The Magnavox Odyssey, the world’s first game console, wasn’t actually successful upon its initial release. While it would reimagine itself with the Odyssey 100 and 200 dedicated consoles as well as the Odyssey 2, the original model only sold 350,000 units over three years without any sort of true competition for comparison. However, despite the lackluster reception, the Odyssey made Magnavox a great deal of money. How so? Through a great American past-time: Litigation.

When Ralph Baer at Sander’s Associates was creating the Odyssey, he kept very detailed documentation nearly down to the day of it’s progress. This was important for having a legal claim to the technology they were working on, to show that it predated any other. The scope of their work was very specific as well.

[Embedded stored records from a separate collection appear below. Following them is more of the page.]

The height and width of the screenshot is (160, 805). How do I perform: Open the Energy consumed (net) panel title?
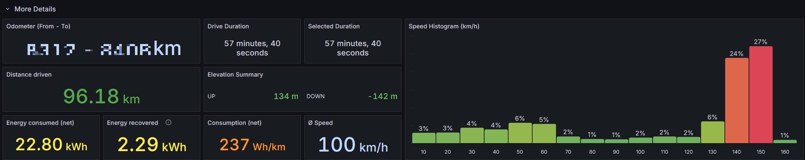[x=40, y=123]
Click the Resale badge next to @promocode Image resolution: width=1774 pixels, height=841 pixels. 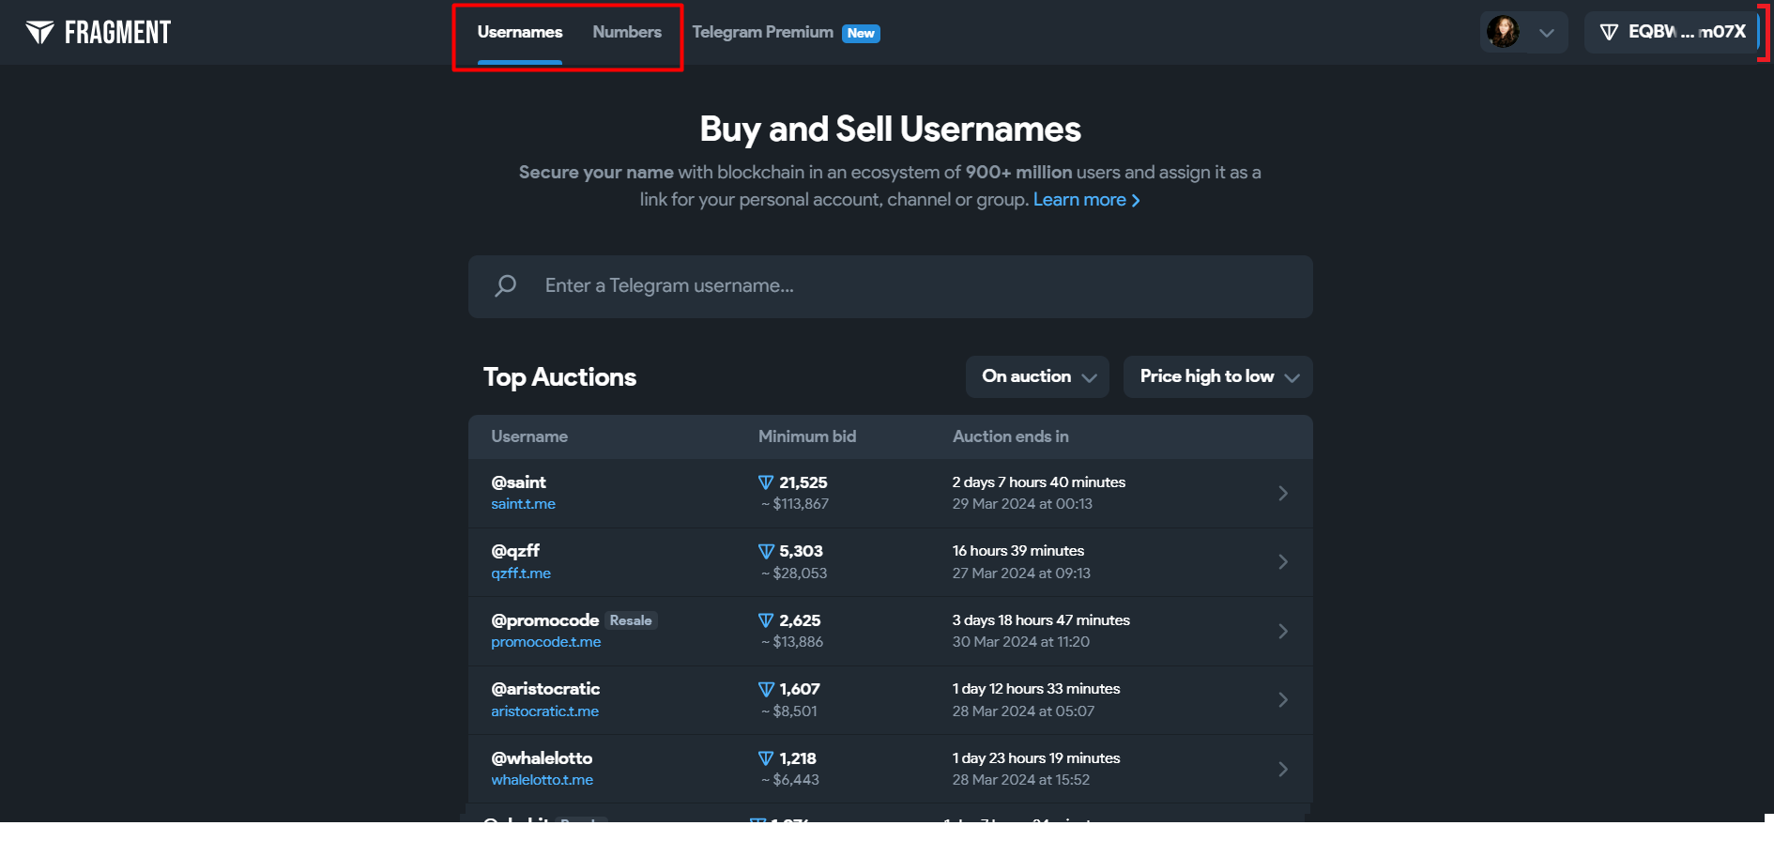click(631, 620)

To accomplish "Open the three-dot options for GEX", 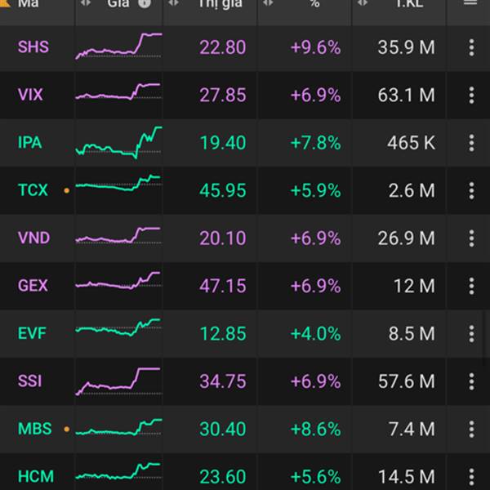I will [471, 286].
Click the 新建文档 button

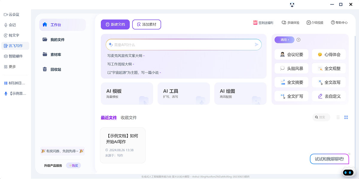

Baer made sure all of his patents related to games being played on a TV set – the video in video games – not any sort of screen (like in Spacewar!).

It’s important to understand, though, that what they patented wasn’t the very idea of a video game. Concepts like that cannot be patented, so they had to specify what their inventions truly covered. The main invention that Baer’s team was able to claim was something specific to the Ping-Pong game on the Odyssey, the original idea of Bill Rusch. On October 18, 1967 Rusch first docu- mented the idea for that game, and what the team had claims on was something much more specific to patent:

1. The invention displays objects on a television screen.

2. There are at least two objects, Object A (the paddle) and Object B (the ball).

3. When Object B hits Object A, Object B will go in a different direction then where it was first going.

At a basic level, this is Pong, Breakout, and the “ball and paddle genre”. At a broader level, this could apply in many other ways.

Basically, anything where an object hit another and then bounced, like – say – the trampolines in Mappy. But it did not specifically mean that all video games were covered under the patent scope. Space Invaders, for example, couldn’t be said to have a ‘bouncing’ object. However, if a company did lay claim to a game with those characteristics, Magnavox could sue.